[Dataset entries]

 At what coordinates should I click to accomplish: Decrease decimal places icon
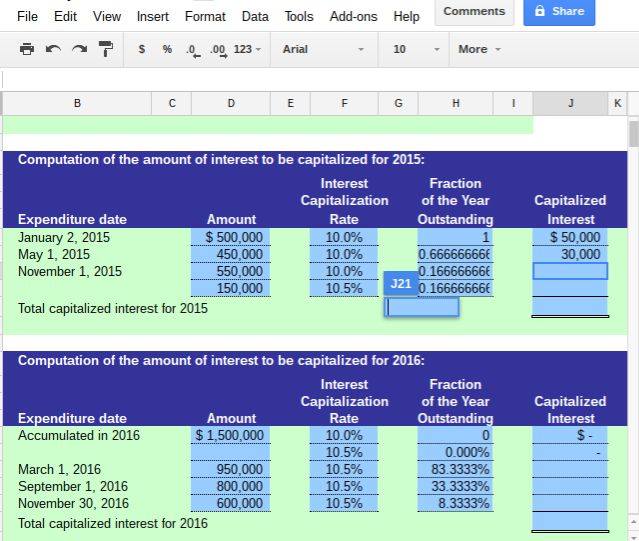click(191, 49)
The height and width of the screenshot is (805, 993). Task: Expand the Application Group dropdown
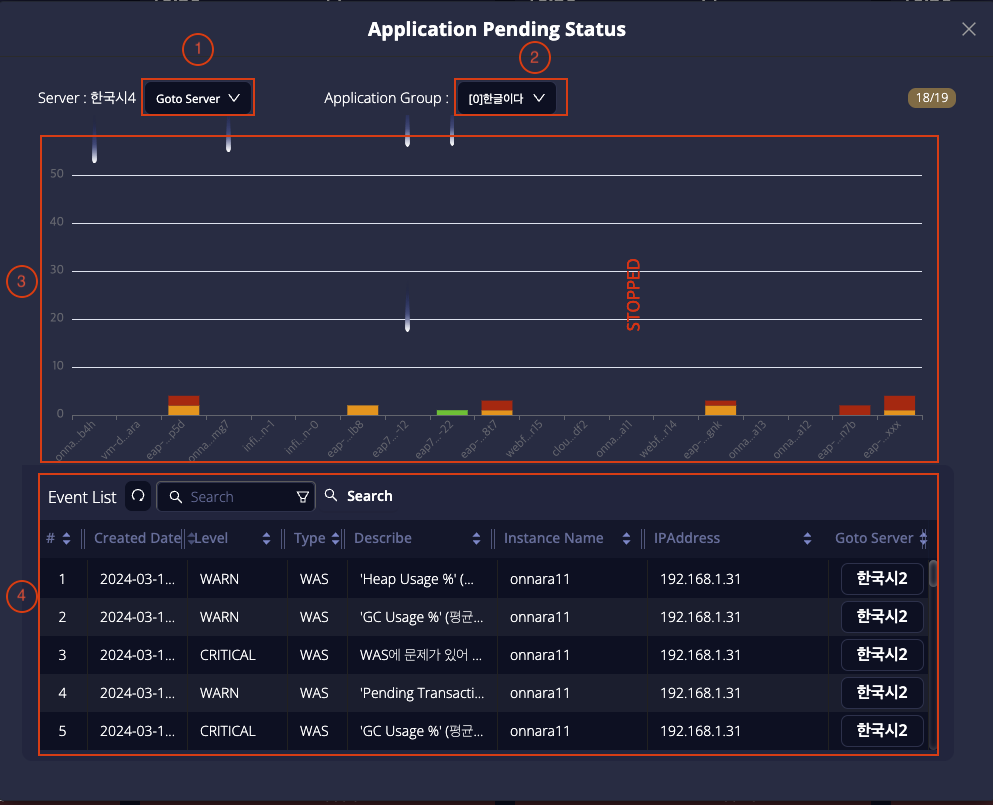[510, 99]
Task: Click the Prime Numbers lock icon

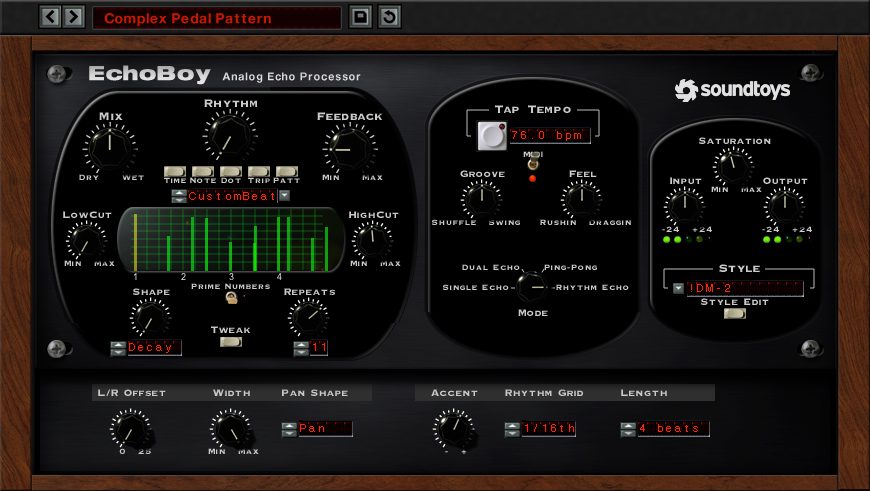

▶ [Task requirements]: Only the lines from the one with "The height and" through the final line of the entries above are to be repeated, exactly as written and without pictures.

▶ [Task solution]:
The height and width of the screenshot is (805, 993). Task: Expand the Application Group dropdown
[510, 99]
Task: Click the Prime Numbers lock icon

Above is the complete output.